> _Page_:
------------------------------------

This happened under Debian, but the problem can happen elsewhere, too.

PROBLEM:

After a seemingly successful installation, trying to run tex-related
commands from the tex installation failed because it could not find
and produce .fmt files.

A discussion in Debian bug report system indicates that the
cause is very likely to be low free-space condition.
https://bugs.debian.org/cgi-bin/bugreport.cgi?bug=748962

But there was no smoking gun back then.

What irked me most is Debian GNU/Linux installer did not report any
abnormal conditions during the installation, and it printed that it
had successfully loaded TeX-related packages.
But the end result was that the installation was not usable later
since .fmt files were not created properly. This confused me to no end.

DEBUGGING:

So I started debugging.

I started on the assumption that some commands that are executed
during the installation of TeX-related packages including TeX-live
don't return error exit code properly when they encountered errors due
to low-space condition (errno == ENOSPC).  So I looked for potential
issues in this regards when I start debugging.

Naturally I looked at .fmt files creation which was screwed up as
prime suspect.

FILE: fmtutil.sh is the most likely culprit.

(Others may remain, but I have identified serious bugs in fmtutil.sh
and am proposing a patch.)

After a few days reading and testing the code, here are an observation
and possible improvements that can make a script file used in
TeX-live, fmutils.sh, more robust in the face of a low free-space
condition, and hopefully make it report possible error as exit code to
invoking process in a more reliable way.

============================================
To make a VERY LONG story short, here is a summary:
============================================

Most compelling bug:

An "mv" command was executed in "if" command portion, but there
was NO "else/fi" part to handle its error!
I think this is the culprit that fails to return the error code so
that the Debian package installer could properly failed the
installation.

Now, it has a proper error handler in my proposed patch.  I also noticed
empty (0-byte) .fmt files under /var/lib/texmf/ hierarchy when this "mv"
command
failed due to full file system condition.
So I decided to remove the bogus partial file when "mv" failed.

Also, the trap processing introduced by "set -e" may not be
most appropriate and so I changed it a little.

So, To wrap up, I am attaching a patch.
Please find below the diff of modified fmtutil.sh

fmtutil is actually /usr/share/texlive/texmf-dist/scripts/texlive/fmtutil.sh

diff of modified fmtutil in /tmp/fmtutil.sh
and
/usr/bin/fmtutil which is a symlink to the script under
/usr/share/texlive/...
was produced and attached.

To be exact, I looked at Debian version of the fmtutil.sh, and
so there may be a few Debian-specific changes in the original
fmtutil.sh with which I started.


Thank you in advance for your attention.

---

Here is the MUCH LONGER version.

===============
VERY LONGER version
===============

Here are the gory details that are behind the proposed patch.

There are a few issues with the current code of fmtutil.sh (I downloaded
TexLive 2013 source code from TUG web site, and am describing the
issue. If in 2014 version, it has improved, so much the better.)

To be exact, I looked at Debian version of the fmtutil.sh, and
so there may be a few Debian-specific changes in the original
fmtutil.sh with which I started.


(1) (Unintended or intended?) extra execution of a command when it
   fails in one user-defined function, "verbose" .

------------------------------------

> _Raw records_:

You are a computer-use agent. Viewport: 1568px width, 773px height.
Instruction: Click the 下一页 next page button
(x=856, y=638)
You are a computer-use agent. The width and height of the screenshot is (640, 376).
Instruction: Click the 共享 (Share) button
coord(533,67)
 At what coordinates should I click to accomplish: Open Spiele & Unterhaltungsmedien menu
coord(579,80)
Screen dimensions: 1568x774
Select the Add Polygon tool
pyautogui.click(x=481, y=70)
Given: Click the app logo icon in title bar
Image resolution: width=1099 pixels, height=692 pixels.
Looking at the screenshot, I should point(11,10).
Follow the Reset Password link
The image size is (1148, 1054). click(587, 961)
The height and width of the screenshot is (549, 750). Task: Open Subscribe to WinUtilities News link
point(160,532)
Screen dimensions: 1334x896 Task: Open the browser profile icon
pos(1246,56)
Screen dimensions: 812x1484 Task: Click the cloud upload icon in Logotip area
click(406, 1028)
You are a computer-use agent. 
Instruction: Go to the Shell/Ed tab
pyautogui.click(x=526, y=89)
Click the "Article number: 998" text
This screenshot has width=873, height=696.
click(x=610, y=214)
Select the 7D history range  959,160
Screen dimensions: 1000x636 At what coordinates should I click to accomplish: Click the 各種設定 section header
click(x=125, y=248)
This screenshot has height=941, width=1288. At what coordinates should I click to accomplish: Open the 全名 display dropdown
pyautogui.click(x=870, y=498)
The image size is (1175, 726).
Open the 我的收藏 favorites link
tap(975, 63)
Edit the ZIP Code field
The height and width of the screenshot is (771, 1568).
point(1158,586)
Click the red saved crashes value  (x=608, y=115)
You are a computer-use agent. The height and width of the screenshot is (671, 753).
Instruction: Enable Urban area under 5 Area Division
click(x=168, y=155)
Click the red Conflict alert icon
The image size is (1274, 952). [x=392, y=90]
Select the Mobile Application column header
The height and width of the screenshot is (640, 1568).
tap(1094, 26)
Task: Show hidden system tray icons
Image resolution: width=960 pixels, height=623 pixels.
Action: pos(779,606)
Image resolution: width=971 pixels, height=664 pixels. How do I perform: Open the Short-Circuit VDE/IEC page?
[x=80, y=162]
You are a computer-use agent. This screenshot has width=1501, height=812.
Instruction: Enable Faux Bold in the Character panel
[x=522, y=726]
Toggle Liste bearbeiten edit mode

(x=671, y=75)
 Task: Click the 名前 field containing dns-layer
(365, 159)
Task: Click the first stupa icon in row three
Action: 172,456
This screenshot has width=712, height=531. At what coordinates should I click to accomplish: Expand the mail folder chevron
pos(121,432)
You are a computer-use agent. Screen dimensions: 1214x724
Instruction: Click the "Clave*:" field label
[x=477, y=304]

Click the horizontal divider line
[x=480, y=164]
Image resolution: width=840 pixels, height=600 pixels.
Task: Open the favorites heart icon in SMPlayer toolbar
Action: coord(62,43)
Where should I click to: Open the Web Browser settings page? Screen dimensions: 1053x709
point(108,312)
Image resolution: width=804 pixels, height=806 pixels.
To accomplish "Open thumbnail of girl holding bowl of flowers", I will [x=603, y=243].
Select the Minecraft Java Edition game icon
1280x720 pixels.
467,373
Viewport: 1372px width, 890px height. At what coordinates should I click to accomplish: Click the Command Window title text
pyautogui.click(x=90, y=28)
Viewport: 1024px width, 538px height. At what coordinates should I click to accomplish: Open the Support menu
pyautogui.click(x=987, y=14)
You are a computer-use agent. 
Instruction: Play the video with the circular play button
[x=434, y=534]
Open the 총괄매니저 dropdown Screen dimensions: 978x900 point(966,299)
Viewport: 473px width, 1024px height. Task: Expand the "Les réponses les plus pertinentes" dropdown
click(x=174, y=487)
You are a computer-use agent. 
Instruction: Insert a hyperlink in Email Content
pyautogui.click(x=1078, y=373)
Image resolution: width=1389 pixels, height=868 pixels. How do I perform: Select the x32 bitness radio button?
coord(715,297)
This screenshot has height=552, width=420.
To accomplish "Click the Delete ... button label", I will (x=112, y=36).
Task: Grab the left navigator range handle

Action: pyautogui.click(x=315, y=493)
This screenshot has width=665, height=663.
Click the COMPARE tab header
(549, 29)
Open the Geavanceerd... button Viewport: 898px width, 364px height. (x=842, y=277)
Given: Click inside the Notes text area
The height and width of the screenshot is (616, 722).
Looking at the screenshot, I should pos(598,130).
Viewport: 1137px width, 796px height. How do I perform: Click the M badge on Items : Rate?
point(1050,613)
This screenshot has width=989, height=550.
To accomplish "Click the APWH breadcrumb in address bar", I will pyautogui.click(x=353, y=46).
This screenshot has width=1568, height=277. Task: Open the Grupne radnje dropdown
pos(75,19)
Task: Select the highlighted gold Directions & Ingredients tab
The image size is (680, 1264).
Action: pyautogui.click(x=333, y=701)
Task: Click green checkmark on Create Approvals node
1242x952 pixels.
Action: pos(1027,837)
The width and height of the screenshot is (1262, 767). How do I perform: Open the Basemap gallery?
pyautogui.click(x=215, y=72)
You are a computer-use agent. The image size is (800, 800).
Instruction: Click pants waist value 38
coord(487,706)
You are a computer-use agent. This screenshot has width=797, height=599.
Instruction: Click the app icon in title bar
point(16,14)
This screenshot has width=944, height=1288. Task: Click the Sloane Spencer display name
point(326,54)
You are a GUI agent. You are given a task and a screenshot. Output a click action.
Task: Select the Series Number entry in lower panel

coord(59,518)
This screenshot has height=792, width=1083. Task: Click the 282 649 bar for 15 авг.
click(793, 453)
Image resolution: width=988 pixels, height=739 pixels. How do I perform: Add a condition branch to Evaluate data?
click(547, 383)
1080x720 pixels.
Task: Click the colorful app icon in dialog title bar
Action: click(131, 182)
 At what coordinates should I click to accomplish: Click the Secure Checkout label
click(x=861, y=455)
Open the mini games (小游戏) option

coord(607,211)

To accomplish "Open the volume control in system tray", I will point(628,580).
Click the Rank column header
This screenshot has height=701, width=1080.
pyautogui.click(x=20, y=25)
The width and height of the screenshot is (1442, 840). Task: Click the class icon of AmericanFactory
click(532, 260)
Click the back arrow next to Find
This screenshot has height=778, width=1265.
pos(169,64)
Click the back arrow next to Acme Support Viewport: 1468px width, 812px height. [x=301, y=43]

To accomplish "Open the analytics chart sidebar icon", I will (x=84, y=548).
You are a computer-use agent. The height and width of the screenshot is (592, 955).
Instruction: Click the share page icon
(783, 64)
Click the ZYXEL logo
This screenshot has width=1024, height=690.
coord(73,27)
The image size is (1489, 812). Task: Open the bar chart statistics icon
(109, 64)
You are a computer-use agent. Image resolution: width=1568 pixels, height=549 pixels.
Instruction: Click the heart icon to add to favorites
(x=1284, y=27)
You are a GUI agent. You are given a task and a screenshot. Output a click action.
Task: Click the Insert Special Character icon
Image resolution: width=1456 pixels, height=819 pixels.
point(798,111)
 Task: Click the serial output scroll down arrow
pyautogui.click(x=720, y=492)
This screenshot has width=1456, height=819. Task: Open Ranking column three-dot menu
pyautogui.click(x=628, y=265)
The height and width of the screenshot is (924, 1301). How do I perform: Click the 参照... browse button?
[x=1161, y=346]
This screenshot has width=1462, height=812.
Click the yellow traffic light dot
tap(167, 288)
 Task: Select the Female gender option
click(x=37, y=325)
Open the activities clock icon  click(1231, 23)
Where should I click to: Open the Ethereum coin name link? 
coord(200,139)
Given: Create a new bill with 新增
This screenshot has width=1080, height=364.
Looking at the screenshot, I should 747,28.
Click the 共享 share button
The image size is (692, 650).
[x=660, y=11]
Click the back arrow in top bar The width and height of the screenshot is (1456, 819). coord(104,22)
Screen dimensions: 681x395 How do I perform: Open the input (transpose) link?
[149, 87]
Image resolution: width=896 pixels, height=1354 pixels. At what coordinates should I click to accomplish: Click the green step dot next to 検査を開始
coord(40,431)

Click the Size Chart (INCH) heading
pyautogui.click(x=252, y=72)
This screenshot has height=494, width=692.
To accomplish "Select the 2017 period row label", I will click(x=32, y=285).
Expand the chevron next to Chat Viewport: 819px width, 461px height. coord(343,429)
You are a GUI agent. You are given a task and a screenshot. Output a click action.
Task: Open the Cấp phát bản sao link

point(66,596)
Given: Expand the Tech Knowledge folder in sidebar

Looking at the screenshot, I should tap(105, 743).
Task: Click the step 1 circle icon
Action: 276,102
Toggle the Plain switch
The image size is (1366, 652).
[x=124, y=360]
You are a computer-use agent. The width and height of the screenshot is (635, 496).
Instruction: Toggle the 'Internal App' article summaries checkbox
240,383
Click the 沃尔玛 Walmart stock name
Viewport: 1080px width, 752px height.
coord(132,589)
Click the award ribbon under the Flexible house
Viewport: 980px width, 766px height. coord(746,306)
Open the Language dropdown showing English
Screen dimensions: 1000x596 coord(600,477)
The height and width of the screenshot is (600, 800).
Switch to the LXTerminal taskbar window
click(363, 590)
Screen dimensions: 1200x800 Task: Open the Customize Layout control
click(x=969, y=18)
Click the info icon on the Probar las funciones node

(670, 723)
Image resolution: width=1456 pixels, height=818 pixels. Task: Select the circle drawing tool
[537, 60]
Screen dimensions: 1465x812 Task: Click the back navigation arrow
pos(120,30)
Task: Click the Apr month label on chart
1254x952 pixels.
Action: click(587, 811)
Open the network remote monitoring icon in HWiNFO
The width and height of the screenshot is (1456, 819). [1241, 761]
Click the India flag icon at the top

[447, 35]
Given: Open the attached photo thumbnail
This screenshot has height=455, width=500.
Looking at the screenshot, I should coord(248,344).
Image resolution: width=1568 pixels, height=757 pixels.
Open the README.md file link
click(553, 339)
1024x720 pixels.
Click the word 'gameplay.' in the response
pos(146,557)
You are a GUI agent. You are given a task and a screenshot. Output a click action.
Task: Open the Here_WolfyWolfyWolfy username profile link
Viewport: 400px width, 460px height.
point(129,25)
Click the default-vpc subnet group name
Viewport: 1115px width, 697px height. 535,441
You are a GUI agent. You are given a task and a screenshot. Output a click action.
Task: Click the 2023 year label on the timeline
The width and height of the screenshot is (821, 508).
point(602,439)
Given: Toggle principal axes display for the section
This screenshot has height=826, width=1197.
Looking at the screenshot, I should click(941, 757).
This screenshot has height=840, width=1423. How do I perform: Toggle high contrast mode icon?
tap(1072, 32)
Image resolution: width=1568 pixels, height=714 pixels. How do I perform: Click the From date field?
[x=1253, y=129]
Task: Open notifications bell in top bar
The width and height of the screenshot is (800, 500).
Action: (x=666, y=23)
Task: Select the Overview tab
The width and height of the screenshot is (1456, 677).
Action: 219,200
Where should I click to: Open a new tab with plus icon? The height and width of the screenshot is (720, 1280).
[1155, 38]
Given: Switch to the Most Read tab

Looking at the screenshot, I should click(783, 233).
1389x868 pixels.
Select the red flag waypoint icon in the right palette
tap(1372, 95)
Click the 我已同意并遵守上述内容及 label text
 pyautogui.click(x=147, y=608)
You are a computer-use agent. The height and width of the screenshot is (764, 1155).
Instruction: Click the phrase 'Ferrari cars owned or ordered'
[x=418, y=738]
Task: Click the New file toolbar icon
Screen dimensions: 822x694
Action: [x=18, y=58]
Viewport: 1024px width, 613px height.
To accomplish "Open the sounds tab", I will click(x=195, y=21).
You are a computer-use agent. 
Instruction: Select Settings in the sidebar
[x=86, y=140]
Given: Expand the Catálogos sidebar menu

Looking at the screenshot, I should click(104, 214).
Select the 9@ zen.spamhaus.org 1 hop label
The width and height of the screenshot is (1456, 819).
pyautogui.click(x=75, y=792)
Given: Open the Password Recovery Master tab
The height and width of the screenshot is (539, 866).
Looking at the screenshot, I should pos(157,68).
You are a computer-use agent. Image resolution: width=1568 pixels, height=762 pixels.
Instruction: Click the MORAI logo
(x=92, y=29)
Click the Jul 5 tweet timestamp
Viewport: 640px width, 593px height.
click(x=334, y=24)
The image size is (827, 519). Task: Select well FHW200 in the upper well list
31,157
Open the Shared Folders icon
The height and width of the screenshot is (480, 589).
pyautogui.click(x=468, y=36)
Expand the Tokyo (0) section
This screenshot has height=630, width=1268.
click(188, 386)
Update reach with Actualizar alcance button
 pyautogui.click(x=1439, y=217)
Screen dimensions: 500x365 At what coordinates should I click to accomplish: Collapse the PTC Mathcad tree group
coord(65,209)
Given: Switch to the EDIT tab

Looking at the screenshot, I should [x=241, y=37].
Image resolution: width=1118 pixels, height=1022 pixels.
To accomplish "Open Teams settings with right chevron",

------------------------------------

Decide whether each statement agrees with the fmtutil.sh bug report above, and support each yes or no with the deciding words of the report, quoted exactly.
(a) The Debian installer reported abnormal conditions during the installation.
(b) When the "mv" command failed, empty .fmt files were left under /var/lib/texmf/.
(c) The source code examined was the 2014 release of TeX Live.

(a) No: "Debian GNU/Linux installer did not report any abnormal conditions during the installation"
(b) Yes: "I also noticed empty (0-byte) .fmt files under /var/lib/texmf/ hierarchy"
(c) No: "TexLive 2013 source code from TUG web site"